The idea was not to capture what I wanted. It was to capture what I thought was wrong. This was a biblical-style morality - a buch of "thou-shall-not" statements, with the implication that all else was permitted. Though instead of ten commandments, I only had one.

Looking back, one problem I see is there is no hint of utilitarianism. What if all your choices involve hurting people? There is no hint in the maxim of the concept of greater or lesser hurt.

As I recall, within a year or so, I had given up on attempts to reduce my morality to neat axioms. However, I was to return to the idea at about the age of 17 - when I found out how much of my behaviour was explicable by the hypothesis that most of the behaviour of living organisms fits the theory that they act so as to maximise their inclusive fitnesses.

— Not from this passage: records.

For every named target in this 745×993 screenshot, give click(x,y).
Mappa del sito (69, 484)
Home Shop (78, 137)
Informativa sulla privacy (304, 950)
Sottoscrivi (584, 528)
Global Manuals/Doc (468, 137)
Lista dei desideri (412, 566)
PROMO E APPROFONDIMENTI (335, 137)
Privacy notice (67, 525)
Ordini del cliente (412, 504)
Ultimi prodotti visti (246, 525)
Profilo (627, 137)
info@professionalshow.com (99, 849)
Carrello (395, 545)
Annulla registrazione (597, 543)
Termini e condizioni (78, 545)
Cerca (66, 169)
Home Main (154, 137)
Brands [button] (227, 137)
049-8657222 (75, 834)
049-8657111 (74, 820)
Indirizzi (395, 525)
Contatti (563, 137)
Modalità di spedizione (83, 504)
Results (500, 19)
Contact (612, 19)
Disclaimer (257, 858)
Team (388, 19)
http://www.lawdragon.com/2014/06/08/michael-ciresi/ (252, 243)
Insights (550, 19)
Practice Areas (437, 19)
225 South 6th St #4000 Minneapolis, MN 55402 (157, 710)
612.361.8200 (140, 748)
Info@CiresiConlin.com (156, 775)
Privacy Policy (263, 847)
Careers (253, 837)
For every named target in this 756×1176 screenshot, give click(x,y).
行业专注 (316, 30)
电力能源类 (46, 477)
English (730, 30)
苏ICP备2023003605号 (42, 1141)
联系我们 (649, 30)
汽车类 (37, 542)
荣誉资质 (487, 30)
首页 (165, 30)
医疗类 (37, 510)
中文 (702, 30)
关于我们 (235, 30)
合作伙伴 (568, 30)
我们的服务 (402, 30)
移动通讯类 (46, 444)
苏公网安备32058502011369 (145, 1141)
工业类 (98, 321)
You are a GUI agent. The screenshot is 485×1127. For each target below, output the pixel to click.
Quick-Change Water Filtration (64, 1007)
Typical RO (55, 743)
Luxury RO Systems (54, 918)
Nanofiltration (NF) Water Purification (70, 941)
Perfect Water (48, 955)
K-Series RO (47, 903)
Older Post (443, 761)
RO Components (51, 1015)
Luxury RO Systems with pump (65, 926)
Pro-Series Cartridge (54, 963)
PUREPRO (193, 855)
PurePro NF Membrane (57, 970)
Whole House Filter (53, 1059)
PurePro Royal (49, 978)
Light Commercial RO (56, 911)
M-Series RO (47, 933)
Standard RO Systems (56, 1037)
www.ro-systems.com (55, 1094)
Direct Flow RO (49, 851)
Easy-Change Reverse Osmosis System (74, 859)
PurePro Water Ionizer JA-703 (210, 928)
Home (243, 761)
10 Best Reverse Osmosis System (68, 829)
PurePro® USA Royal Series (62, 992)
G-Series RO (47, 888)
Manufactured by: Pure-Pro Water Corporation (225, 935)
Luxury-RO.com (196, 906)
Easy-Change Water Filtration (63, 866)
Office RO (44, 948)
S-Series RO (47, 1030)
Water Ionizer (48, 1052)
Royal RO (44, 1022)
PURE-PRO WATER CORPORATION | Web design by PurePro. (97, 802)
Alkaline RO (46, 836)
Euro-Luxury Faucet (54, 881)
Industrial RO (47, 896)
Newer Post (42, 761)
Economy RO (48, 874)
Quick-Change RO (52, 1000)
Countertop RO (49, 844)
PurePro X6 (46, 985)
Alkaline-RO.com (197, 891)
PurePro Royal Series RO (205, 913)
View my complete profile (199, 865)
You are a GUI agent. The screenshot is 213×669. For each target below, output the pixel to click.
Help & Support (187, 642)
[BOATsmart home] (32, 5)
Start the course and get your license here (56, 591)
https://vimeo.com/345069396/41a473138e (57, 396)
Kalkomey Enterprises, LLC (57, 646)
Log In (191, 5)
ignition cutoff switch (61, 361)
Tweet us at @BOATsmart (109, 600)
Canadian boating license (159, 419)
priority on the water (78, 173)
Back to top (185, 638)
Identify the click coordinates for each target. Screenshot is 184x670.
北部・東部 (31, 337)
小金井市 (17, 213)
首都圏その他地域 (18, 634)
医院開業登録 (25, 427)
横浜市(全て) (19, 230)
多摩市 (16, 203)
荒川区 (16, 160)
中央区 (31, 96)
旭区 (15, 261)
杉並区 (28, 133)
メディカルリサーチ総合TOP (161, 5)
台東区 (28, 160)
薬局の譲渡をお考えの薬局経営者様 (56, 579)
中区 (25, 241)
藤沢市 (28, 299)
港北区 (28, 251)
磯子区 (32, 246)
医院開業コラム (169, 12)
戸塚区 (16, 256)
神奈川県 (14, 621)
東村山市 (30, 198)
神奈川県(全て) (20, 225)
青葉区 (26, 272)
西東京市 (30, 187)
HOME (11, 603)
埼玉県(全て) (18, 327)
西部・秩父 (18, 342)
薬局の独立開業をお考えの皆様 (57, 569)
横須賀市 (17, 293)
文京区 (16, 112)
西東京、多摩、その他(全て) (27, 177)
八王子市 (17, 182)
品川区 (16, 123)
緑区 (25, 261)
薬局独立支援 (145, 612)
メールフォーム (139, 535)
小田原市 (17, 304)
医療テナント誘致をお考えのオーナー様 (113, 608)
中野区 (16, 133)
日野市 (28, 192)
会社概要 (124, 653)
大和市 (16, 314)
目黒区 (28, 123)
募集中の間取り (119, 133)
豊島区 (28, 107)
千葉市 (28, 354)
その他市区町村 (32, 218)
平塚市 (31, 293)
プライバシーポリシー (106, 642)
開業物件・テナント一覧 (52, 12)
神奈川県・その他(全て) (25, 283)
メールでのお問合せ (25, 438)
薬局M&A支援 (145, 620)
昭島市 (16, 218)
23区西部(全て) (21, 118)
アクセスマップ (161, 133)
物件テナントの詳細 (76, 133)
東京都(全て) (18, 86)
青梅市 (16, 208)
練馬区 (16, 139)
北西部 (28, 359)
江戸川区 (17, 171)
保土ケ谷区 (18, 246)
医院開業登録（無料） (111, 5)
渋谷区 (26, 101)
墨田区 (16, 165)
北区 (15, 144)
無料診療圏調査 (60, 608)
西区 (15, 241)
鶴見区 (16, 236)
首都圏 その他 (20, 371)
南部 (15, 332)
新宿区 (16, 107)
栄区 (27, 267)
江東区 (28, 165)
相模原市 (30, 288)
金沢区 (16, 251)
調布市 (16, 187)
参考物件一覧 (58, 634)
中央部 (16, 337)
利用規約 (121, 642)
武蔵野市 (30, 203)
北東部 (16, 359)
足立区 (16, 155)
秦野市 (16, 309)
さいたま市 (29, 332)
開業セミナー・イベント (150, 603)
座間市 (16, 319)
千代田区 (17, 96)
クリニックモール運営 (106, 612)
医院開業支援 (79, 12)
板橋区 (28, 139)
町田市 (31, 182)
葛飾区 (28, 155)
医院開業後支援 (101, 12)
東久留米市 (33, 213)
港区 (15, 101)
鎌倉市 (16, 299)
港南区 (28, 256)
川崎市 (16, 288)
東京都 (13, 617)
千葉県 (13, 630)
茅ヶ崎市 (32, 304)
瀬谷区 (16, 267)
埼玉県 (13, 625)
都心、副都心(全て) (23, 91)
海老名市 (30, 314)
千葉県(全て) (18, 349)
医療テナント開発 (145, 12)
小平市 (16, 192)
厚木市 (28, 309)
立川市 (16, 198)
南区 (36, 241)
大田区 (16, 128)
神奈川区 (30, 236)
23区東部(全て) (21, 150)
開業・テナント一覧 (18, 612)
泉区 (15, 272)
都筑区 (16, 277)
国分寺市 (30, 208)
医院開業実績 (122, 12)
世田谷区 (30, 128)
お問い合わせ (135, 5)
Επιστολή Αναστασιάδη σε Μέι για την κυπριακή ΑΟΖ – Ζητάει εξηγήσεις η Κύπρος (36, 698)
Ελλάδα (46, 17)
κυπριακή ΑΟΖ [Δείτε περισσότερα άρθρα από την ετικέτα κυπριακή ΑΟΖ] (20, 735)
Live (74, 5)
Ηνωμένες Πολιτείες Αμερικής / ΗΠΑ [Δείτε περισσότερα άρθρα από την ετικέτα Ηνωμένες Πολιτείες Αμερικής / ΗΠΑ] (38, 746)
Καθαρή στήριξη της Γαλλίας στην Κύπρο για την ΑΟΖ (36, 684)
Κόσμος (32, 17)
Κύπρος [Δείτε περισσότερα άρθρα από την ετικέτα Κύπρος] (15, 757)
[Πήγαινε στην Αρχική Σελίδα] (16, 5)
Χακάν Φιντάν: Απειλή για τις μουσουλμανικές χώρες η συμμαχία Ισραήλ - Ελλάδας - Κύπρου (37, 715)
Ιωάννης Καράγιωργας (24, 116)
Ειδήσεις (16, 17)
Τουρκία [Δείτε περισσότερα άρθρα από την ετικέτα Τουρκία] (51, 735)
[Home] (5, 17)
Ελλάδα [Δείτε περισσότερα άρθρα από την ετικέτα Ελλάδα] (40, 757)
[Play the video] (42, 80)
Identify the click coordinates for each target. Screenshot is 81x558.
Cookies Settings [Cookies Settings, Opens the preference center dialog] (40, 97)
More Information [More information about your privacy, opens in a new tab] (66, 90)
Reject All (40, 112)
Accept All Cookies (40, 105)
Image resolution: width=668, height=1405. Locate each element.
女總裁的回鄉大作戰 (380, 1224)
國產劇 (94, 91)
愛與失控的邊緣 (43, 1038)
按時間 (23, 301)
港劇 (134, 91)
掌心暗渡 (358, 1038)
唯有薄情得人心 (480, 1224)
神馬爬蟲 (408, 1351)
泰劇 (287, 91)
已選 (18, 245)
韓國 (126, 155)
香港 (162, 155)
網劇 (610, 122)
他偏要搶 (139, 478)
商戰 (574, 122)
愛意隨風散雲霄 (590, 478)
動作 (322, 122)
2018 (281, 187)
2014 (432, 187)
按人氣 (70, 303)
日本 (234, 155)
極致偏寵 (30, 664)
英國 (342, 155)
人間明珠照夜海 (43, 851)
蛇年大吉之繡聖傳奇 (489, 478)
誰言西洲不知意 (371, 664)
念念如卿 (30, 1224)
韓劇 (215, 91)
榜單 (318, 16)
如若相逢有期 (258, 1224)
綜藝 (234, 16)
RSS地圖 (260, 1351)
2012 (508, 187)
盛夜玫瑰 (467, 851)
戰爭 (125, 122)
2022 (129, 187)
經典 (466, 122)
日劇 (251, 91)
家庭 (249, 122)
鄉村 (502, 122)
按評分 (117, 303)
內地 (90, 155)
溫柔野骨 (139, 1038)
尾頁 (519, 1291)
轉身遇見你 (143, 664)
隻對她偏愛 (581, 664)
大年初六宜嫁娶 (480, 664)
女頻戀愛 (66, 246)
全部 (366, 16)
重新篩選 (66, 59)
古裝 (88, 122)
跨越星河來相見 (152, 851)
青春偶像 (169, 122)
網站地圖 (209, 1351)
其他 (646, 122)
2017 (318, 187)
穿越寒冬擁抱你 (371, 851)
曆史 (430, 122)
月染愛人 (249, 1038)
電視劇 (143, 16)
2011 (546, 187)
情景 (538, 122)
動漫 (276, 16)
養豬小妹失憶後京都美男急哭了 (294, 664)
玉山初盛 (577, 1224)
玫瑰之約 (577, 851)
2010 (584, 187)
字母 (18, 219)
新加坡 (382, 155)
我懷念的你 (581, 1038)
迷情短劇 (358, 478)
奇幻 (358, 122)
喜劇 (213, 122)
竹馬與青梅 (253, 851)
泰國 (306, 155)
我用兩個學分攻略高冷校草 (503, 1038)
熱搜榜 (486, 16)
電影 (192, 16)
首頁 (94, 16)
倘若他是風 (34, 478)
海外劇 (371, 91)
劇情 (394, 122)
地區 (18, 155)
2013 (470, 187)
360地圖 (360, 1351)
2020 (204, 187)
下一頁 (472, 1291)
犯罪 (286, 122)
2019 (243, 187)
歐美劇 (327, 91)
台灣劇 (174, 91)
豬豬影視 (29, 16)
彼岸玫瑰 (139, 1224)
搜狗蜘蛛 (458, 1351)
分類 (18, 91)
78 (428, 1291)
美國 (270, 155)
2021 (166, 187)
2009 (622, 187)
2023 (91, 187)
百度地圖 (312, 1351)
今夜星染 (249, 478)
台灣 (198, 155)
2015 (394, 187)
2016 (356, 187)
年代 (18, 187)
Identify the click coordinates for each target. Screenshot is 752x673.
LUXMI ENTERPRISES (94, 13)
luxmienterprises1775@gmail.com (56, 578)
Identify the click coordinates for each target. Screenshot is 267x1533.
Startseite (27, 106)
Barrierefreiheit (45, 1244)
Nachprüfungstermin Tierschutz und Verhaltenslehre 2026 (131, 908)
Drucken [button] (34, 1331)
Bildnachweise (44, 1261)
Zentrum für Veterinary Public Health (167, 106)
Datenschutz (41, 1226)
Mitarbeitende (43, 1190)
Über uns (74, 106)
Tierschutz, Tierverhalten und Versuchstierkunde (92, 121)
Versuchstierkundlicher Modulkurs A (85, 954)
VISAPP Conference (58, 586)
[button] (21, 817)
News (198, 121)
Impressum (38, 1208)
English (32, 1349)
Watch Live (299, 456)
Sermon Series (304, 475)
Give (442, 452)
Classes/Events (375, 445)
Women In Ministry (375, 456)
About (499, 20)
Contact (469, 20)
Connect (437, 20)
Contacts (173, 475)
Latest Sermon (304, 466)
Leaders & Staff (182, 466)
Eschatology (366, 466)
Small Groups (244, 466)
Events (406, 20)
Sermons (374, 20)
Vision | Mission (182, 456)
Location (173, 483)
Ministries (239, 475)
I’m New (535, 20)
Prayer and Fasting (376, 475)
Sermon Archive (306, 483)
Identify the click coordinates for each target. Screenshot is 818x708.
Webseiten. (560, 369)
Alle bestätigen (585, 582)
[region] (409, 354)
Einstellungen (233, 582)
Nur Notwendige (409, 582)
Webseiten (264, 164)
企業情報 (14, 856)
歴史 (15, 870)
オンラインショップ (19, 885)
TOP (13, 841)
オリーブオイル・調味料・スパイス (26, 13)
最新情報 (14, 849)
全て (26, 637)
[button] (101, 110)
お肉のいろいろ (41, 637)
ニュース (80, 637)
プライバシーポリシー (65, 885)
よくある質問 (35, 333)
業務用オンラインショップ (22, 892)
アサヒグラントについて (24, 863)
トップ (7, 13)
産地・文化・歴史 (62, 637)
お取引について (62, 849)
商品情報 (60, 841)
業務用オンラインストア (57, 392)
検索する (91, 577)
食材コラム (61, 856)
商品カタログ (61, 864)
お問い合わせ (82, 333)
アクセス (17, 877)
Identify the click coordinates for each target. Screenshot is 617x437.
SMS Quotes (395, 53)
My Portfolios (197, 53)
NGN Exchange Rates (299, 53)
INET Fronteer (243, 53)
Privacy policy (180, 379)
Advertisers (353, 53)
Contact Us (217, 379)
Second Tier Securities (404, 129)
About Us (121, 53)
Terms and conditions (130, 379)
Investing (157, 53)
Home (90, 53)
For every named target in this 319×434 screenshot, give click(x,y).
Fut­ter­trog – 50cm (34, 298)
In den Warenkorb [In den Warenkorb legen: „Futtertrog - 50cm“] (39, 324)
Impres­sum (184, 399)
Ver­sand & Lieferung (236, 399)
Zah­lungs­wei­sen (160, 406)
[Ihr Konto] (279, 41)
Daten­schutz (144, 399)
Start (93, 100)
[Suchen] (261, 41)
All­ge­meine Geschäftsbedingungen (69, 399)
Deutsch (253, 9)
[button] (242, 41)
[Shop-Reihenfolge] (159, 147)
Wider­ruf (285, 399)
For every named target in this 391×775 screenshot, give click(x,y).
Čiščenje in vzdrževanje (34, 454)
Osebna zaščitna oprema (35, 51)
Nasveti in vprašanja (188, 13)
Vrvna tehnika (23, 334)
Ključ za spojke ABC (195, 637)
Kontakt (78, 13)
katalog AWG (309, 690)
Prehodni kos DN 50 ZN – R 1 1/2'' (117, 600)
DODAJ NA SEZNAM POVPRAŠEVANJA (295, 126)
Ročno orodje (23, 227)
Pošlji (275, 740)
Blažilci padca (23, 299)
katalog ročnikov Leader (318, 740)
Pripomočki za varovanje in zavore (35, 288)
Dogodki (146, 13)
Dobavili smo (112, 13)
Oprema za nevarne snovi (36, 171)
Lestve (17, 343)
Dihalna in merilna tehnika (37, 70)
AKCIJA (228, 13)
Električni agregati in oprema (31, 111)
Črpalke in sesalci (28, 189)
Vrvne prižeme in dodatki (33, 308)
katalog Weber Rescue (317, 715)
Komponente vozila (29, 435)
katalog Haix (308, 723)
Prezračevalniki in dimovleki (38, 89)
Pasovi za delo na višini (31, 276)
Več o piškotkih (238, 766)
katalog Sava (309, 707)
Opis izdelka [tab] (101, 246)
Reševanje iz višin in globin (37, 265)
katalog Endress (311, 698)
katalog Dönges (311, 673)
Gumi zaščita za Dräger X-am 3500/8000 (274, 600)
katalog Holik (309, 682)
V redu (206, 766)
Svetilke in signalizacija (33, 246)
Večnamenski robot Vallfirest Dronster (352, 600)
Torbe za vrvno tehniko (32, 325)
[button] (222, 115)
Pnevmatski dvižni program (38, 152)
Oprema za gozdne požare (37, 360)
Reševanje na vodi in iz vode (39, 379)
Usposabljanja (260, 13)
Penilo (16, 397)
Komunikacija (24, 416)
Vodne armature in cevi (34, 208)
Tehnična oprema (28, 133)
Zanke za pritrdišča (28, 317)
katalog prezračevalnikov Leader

I tried the same thing at about that age. I seem to recall my attempt involved something deeply silly about minimizing entropy increase (It would have helped if I'd actually understood entropy at that point in a deeper sense than the handwavy "disorder in a system" sense, perhaps). I also made the mistake of assuming that the ideal correct morality would by necessity fall out of pure logic by the power of careful reasoning, and that therefore morality was an inevitable consequence of intelligence.

I grew out of it a couple years later when I realized that I was being a dumbass.

Having it All Figured Out is a common mistake for (14-16)-year olds to make, I guess.

I seem to recall my attempt involved something deeply silly about minimizing entropy increase

So, you wanted to be a wizard? ;)

It's interesting to me just how very widespread the influence of those books seems to me to be in this community. And really, Buffy is only a modest variation on them.

I agree with your first sentence. The second one - oh, just insert some comical expression of bewilderment.

Now that you mention it, that might have been related. It's been a while...

Having it All Figured Out is a common mistake for (14-16)-year olds to make, I guess.

I agree, but we shouldn't rule out a priori the possibility that someday a 15-year-old really will Figure It All Out.

Hah! Ironically, living systems naturally act so as to maximise entropy increase:


The best way to minimise entropy is probably to destroy as much of the biomass as possible. A short term gain in entropy - but the net effect on entropy increase would be negative - and the more creatures you could kill, the better!

Yes. The irony was not lost on me once I actually grasped what entropy really means.

The description of "deeply silly" was, alas, not false modesty on behalf of my 14-year-old self, trust me.